Спустившись с горы, причем мерин выказал большой ум, не допустив хозяина осаживать и натягивать вожжи, мы приехали к небольшому домику в три окна, стоявшему неподалеку от мельницы.
В одном окне светился огонек, несмотря на то, что был час двенадцатый ночи и вся деревня спала мертвым сном.
– Ишь, – сказал Иван Николаич, – жена-то у меня – копье неизменное, булат! – сидит, ждет!
Тут он слез, отворил скрипучие прочные и высокие ворота и ввел лошадь с телегой во двор; на дворе было тихо и даже казалось теплее: так он был защищен от ветров плотными навесами.

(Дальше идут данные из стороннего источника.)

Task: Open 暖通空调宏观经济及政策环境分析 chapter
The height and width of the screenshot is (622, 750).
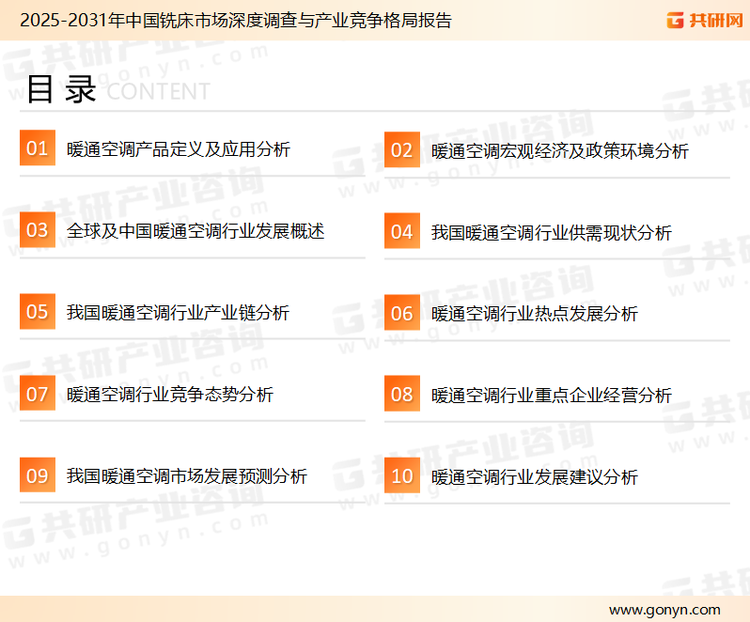Action: tap(560, 152)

В жарко натопленной кухне, перед комнатой с чистыми полами, лавками и столом, нас встретила жена Ивана Николаича, высокая черноволосая женщина с прекрасными черными глазами. Не показывая виду, что она рада приезду мужа, она сказала ему шутливо-сердитым голосом:
– Н-ну, лысый, куда лезешь!.. Что полы топчешь. Чай, их мыть надо? Раздевайся в кухне…
– Ты меня с такой грубостью не встречай! – ответил Иван Николаич, возвращаясь в кухню. – Потому, знаешь, где я был?
– Шут тебя знает!
– То-то и есть! Я, может, нонешний день все с девушками был-то… с хорошенькими, хочешь – ай нет?.. Ты ведь что такое? – болтал он, скидывая сапоги. – Теперь ты что? – холера! Сибирская язва, вот как в ведомостях пишут, – больше ничего! Захочу – сейчас обротаю, сведу на толкучку, а сам на молоденькой… Хе-хе-хе!..
– Да ты-то что, лысый хрен?.. Ты думаешь, и я дремала? У меня, погляди-кось, какие припасены гусарики! – шутила жена, собираясь подавать самовар, который уже кипел. – Шут ты гороховый!
– Хе-хе-хе! – помирал Иван Николаич. – Уж и огневая баба!.. Хе-хе-хе… Нет, мы ничего, дружно! Деток нам бог с ней не дал, ну… его воля! А что так – ладно! Иван не был?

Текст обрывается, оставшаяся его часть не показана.